Citi shines beneficent beacon on HK's underprivileged
We're going to be charitable to banks for a change. Well, Citi at least.
The bank's employees will be able to take their minds off concerns about bonuses and lay-offs today and give something back to the community in a global event to show concern for the environment and the underprivileged.
Global Community Day will see 40,000 of the bank's staff in more than 100 countries volunteering to take part in charity events.
Locally, more than 1,000, or about a third of the staff, will be involved in 21 projects led by Asia-Pacific chief executive Ajay Banga, who will join an arts and crafts class with underprivileged children, while new Hong Kong country head Zhang Shengman will be helping clear the grounds at Island House, Tai Po.
There are also games, nature rambles and a farm camp. But the one event that caught our eye was financial education for the elderly.
We hope the bank doesn't think we're being uncharitable to suggest that they should stay away from the subject of minibonds.
Unwilling to lose weight
Our piece last week about surreptitious downsizing of goods from takeaway food outlets, vending machines and supermarkets with no accompanying reduction in price, definitely struck a chord.
Several readers sent in their own examples, citing packs of butter, bacon and cold meats, packets of snacks, tins of powdered milk and jars of spaghetti sauce.
Mr Juicy was singled out for downsizing its 2.4 litre bottles of orange juice to 2 litres although, as the reader pointed out, it's not all negative as the new bottle is not so heavy to carry home.
The most long-term example involves Cafe de Coral. 'The standard portion of rice in a set lunch many years ago was so big and I could never finish it,' one observer wrote. 'But these days the portion has shrunk to about 60 per cent.'
If you have difficulty understanding the current world financial meltdown, this might help explain how it happened.
Once upon a time in a village, a man appeared and announced that he would buy monkeys for $10. The villagers seeing there were many monkeys around, went out to the forest and started catching them.
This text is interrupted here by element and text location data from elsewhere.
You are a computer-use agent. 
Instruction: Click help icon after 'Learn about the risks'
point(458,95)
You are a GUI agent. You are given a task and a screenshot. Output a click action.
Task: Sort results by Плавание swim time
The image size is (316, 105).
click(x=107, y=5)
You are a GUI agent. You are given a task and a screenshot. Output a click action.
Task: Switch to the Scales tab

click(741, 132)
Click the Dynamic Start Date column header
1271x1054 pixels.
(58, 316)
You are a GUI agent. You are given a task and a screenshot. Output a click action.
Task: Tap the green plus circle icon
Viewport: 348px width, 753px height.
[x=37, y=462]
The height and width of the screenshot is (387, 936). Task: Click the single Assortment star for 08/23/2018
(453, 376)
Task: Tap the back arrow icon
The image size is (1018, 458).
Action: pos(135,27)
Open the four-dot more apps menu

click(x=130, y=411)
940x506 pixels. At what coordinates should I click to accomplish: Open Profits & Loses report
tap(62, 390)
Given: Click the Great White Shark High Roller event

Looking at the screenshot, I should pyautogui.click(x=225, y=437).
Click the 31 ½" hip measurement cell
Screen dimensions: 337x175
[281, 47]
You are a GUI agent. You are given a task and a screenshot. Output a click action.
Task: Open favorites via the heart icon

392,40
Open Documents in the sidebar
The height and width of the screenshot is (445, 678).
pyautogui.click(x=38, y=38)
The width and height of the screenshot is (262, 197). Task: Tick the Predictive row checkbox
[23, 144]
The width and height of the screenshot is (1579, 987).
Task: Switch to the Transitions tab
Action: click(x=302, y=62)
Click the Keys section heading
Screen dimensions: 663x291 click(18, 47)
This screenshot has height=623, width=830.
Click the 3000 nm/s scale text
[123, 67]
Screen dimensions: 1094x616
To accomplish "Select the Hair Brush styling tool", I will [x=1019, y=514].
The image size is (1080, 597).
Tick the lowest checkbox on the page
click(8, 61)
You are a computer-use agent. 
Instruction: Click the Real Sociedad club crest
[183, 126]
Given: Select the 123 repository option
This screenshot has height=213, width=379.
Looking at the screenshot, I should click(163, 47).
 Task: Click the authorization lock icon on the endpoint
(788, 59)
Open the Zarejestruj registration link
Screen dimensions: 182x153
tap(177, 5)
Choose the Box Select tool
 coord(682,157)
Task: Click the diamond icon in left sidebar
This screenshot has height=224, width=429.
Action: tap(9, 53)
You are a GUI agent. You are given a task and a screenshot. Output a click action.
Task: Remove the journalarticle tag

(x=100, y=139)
The man bought thousands at $10, but, as the supply started to diminish, the villagers stopped their efforts.
The man further announced that he would now buy at $20. This renewed the efforts of the villagers and they started catching monkeys again. Soon the supply diminished even further and people started going back to their farms. The offer rate increased to $25 and the supply of monkeys became so little that it was an effort to even see a monkey, let alone catch it!
The man now announced that he would buy monkeys at $50. However, since he had to go to the city on some business, his assistant would now act as buyer on his behalf.
In the absence of the man, the assistant told the villagers: Look at all these monkeys in the big cage that the man has collected. I will sell them to you at $35 and when he returns from the city, you can sell them back to him for $50. The villagers squeezed together their savings and bought all the monkeys.
They never saw the man nor his assistant again, only monkeys everywhere.
Shock, horror, bombshell
The Foreign Correspondents Club has been making news for all the wrong reasons lately.
First it was toys being thrown out of the pram by the organisers of the annual charity ball, then came the peculiar court case over Baroness Baillieu's expulsion.
But members are likely to be more concerned about the club having to raise prices in its renowned upstairs dining room. FCC president Ernst Herb laments the fact that it is happening on his watch but says the Central watering hole has been absorbing price rises for long enough.
Will this financial crisis ever end?